– Ну, про стены я тоже уже слышал, – перебил её Тревишем недовольно.
Исходя из опыта, такие гладкие и однотипные показания, услышанные от нескольких свидетелей по одному делу, наводили на мысли о сговоре, но вот что было тому причиной? Укрывательство преступника или желание отвести подозрения от себя? Или же это закономерный итог многолетних обсуждений, когда собеседники начинают смотреть на прошлые события глазами друг друга?
Ощутив желание вновь взглянуть на волосы мисс Данбар, инспектор разозлился и на себя, и на неё, и тон его стал совсем сухим и резким:
– В ночь пожара в Сент-Леонардсе вы слышали что-либо похожее на выстрелы?
– Выстрелы, сэр? – глаза свидетельницы округлились. – Нет, что вы! Хотя… Было так шумно… Нет, абсолютно точно нет, – уверенно заявила она, но вид у неё сделался встревоженный.
– Имеется ли в приюте оружие?
– Нет, конечно, сэр, у нас же тут дети!
– А у Томаса Хокли?
– Если и было, сэр, то он никогда ничего об этом не говорил.
– Может, вы или кто-нибудь другой видели у него что-то похожее на чехол от ружья? Во время уборки, например?
– В Сент-Леонардсе, инспектор, каждый держит свою комнату в чистоте самостоятельно. Это общее правило и для персонала, и для детей. И никто из дам не посещает комнаты джентльменов. Равно как и наоборот.
– Есть ли у вас предположения, почему ключ от подвала на Вестери-роуд оказался среди вещей мисс Мэддокс?
– Ни малейших, сэр.
– Подумайте хорошо, мисс Данбар, – нахмурился Тревишем. – Мне придётся внести ваши показания в официальные бумаги.
– Как вам будет угодно, сэр. Ничего другого вы от меня не услышите. И если мы закончили, то я должна вернуться к работе.
Когда гувернантка встала, в дверь постучали. Не дожидаясь ответа, в кабинет вошла крайне раздосадованная мисс Эппл и с порога принялась отчитывать Тревишема, точно безусого юнца:
– У миссис Мейси, инспектор, после вашего допроса всё из рук валится. Констебли перерыли весь сад и натащили в дом грязи, хоть клумбы высаживай. В мастерской мистера Бодкина теперь шагу сделать нельзя, всё валяется на полу, и сломаны дверцы у шкафчика с инструментами. Даже детские комнаты не пожалели, перевернули все постели, все корзины с игрушками. Долго ещё это будет продолжаться?
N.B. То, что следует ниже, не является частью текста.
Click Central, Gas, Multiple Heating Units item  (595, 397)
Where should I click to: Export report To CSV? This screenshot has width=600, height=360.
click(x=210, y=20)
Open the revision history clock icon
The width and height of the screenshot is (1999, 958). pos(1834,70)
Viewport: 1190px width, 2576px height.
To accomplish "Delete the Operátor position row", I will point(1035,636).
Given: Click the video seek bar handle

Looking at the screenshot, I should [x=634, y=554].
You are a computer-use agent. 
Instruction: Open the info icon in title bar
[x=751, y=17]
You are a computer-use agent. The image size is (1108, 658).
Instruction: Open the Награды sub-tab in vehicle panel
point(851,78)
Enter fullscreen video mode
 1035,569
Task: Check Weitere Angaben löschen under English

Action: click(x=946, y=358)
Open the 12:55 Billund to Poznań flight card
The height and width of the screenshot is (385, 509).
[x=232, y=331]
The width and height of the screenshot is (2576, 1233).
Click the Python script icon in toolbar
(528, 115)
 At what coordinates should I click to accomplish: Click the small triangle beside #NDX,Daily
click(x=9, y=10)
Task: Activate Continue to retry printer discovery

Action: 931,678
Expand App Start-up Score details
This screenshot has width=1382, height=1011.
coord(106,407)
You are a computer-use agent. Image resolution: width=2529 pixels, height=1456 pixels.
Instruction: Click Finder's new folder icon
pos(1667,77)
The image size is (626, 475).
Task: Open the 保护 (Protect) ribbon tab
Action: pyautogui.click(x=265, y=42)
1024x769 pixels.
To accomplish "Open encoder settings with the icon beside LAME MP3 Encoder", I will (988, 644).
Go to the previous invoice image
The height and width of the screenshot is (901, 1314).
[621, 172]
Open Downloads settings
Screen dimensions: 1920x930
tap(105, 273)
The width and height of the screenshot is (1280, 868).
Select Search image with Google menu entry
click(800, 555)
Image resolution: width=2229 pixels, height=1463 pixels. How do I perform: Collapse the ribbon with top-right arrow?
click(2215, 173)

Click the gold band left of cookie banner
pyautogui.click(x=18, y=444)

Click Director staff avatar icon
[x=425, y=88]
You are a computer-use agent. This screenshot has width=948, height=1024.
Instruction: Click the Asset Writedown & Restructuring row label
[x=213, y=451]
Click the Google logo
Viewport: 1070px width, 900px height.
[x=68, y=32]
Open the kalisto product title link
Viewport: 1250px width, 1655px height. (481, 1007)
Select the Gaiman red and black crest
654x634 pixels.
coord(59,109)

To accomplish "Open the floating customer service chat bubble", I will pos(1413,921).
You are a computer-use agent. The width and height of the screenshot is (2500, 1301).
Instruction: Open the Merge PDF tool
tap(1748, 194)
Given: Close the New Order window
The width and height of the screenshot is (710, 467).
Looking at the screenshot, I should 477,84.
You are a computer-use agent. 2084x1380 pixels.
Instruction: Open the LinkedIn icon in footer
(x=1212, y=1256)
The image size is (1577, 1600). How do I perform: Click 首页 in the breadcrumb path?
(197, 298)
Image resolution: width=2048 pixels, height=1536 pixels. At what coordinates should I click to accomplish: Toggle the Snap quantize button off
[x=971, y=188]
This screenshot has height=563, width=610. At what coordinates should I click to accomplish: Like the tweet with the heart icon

Никак не отреагировав на гневную тираду директрисы, Тревишем заявил:
– Вот это хорошо, что вы заглянули, мисс Эппл. Вы-то мне и нужны. Как так вышло, что вы дали Томасу Хокли рекомендации, хотя он не проработал у вас ни дня? Подделка рекомендательных писем, само собой, не относится к уголовным преступлениям, но весьма порицается, вы не знали?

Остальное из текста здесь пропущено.